Ebbene, quella di cui sopra è la frase regina pronunciata dai nani da giardino, che non si limitano a sussurrarla alla madre, ma la gridano al punto che il sottoscritto e i presenti nel raggio di cento metri la possano sentire.
Questo mette in leggero imbarazzo – tanto per usare un eufemismo – la loro madre, che non sa più dove nascondersi, come non sa che quella sarà la prima di una lunga serie di domande. Al contempo mettono il titolare di questa rubrica di fronte a un atroce dilemma: aumentare il passo – anzi l’andatura (ma la voglio capire che non cammino?) – per ridurre l’imbarazzo, oppure rallentare, per accrescerlo? Beh, ritengo sia superfluo precisare per quale opzione propenda…
«Sì, ma non gridare», si premura di rispondere la madre. «Ma perché è su quella macchina?», chiede il pargolo, che si è già dimenticato di abbassare il tono. «Perché non può camminare». «Perché non può?», rilancia il piccolo. «Non ha la forza per farlo». E a questo punto la sua genitrice pensa sia tutto finito, ma il nano da giardino riprende fiato: «E cos’è quella cosa che ha nel naso?». «Ha problemi a respirare», gli risponde quasi sfinita la madre. «E perché va in giro da solo?», e addirittura: «Ma quella è una Ferrari?». A questo punto la proprietaria del suo copyright non può far altro che giocare il jolly: far valere la propria autorità. Prova a zittirlo, ma lui non demorde mica. Allora comincia a strattonarlo, poi a schiaffeggiarlo e, in ultimo, a picchiarlo pesantemente… O forse no? Temo che questo possa essere frutto della mia fervida immaginazione: in questa puntata non sono stati maltrattati bambini.
Diametralmente opposta, invece, è la reazione del nano da giardino, categoria impietrito. Il futuro impietrito lo vedi da lontano che gioca liberamente: parla, grida, corre, gesticola, insomma è indiavolato. Questo finché non mi vede, perché da quel momento in poi si immobilizza, pensa e respira solamente, gli occhi che mi fissano, immobili anch’essi, e la bocca aperta: «E questo da dove arriva?», si chiederà. Così, allo scopo di accrescere il suo stupore, gli dico «ciao» – anche se verrebbe più naturale dire: «Nicolò, telefono casa» – e a quel punto è ancor più stupefatto: «Ma questo parla anche?». Quindi la bocca si apre ancor di più e, con lo stupore che esce da ogni dove, ricambia il saluto. Mentre la domanda su come ti chiami risulta difficile da sostenere senza l’aiuto di chi ne fa le veci. Questi ultimi, tuttavia, preferiscono di gran lunga il nano da giardino impietrito, poiché non devono affrontare l’onta dell’imbarazzo.

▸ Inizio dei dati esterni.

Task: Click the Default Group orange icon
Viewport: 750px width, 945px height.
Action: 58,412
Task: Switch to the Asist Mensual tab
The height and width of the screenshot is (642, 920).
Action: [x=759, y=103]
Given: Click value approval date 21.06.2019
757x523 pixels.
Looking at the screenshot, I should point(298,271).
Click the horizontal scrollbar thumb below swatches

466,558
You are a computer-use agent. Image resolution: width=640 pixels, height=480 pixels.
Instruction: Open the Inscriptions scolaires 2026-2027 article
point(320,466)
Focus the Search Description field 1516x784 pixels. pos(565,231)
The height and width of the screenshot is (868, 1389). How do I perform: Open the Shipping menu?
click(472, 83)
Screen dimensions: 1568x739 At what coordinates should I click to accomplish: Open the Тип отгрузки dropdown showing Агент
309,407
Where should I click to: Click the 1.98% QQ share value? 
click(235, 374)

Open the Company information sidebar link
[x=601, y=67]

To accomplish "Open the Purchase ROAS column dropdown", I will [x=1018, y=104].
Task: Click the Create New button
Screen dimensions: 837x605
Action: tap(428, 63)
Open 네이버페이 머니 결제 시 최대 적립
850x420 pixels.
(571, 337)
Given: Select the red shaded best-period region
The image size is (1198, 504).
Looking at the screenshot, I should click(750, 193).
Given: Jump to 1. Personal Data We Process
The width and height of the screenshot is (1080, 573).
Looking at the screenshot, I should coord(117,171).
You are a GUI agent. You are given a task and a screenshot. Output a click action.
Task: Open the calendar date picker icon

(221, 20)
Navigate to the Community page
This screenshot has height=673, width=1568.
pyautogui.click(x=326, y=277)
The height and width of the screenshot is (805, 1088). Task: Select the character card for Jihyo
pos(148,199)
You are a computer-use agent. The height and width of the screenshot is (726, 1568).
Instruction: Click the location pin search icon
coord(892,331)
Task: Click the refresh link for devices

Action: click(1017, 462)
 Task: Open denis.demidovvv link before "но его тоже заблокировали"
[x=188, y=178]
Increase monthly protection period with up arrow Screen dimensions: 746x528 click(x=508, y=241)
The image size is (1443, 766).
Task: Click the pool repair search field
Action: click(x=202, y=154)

Al contrario io li temo, solo e unicamente quando li incontro in bicicletta o in monopattino, al punto che ho deciso addirittura di toglier loro il saluto: questo non per la mia proverbiale maleducazione (provate a chiedermi di passarvi qualcosa…), ma solo per non essere accusato di omicidio colposo. La modalità, infatti, è la stessa di cui sopra: per qualche interminabile istante divento il loro mondo, mentre del resto del mondo si dimenticano completamente, proseguendo nel loro incidere. In queste circostanze ho sempre paura di sentire, quando il nanerottolo è alle mie spalle, i classici rumori dei cartoni animati: pock, patapum, plook e boom. Capite bene quindi che un “ciao” potrebbe trasformare il cartone in realtà e il sottoscritto perseguibile per il reato appena citato. Questo, infatti, è uno dei pochi casi in cui è preferibile non applicare la critica “ma cosa gli costa salutare?”: potrebbe sì avere un costo, addirittura in termini di cuccioli d’uomo.